Posted by , 31 October 2014 - - - - - - · 922 views
Epoch
I've started the long and tedious process of slowly but surely hooking up every single Epoch language feature to the new LLVM bindings, so that the compiler can emit 100% native binaries instead of JIT compiling the native code when the program is started.

So far the only thing that works is printing out strings, and only statically defined strings at that. But that's something, because it means that the import thunk table works, function invocation works, and the embedded .data segment works. In less obscure terms, the Epoch runtime can be called from a native program and use constant data that's stored directly inside the executable file.

The infrastructure for doing all this took a bit of work to set up. The module responsible for generating EXE files from compiled IR is, give or take, about 1000 lines of Epoch code. The C++ shim that talks to LLVM is another 600 or so lines of code. The runtime itself is dead trivial but that's only because it doesn't have 99% of the language functionality in it, nor a garbage collector, nor a threading/task switching model.

It may not sound like a particularly large volume of code, but every line represents a significant battle to figure out all the intricacies of the Windows Portable Executable program format, the way early-bound DLLs work, how to map Epoch constructs into LLVM constructs, and so on. The amount of effort put into every ounce of this code is tremendous, given that I only have a few hours a week to hack on this project typically. The biggest hurdle is losing my mental context every time I have to call it quits for the night; if I could concentrate a solid five or six hours of focused work on Epoch, I could probably triple my productivity. Sadly, I just don't have that luxury right now.

Given the constraints I'm under, I'm pretty happy with progress thus far. It may take a while to get all of the various language features back to a fully functional state, but the project as a whole is already benefiting immensely from the reduced complexity of the pipeline as well as the general flexibility and power of the new architecture.


For now, though, I desperately need some sleep.


Native Binary Project: Day Whatever

Posted by , 27 October 2014 - - - - - - · 716 views
Epoch
I continue to hack on the Epoch compiler, slowly shaping it into a powerhouse of executable binary generation. So far I've gotten the program string table and DLL import table built in a flexible and extensible manner. This is the first step towards getting actual code generation back online at full capacity.

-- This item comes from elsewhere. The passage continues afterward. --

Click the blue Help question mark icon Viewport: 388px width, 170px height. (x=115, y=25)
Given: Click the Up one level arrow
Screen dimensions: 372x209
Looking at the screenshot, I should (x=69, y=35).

Now that I can link to DLLs from native Epoch programs, I can start replacing the old runtime library with a newer, cleaner, and slimmer version. As part of the process, I'm rewriting the LLVM bindings, which means that code generation is going to be broken for a while, at least in part.

A few minutes ago, the compiler generated a rudimentary .EXE that imports the new Epoch runtime DLL and calls a function in it. This is all completely flexible - none of the data is hardcoded or hackish to make it work. This is in direct contrast to the old method of building Epoch .EXEs, which basically amounted to hardcoding a tiny program that launched the main program after JIT compiling it with LLVM.


My goal here is to do absolutely everything I can in Epoch, and slice out as much C++ code as possible. I'm still playing around with ideas in my head for how to make the LLVM bindings as slim as possible, but it shouldn't be hard to seriously cut down on the amount of fragile C++ hackery being done there.


It's kind of annoying how much sheer effort I can dump into a project like this, and then be able to summarize the entire affair with a single sentence. I'd rail on about all the detailed hacking and prodding that went into making this happen, but it's actually pretty boring and involves a lot of profanity. So instead, I'll just leave you with a short journal entry.


And now to bed, and now to bed.


Rewrite ALL the things!

Posted by , 23 October 2014 - - - - - - · 563 views
Epoch
OK so I'm not really rewriting everything... just... a lot of it.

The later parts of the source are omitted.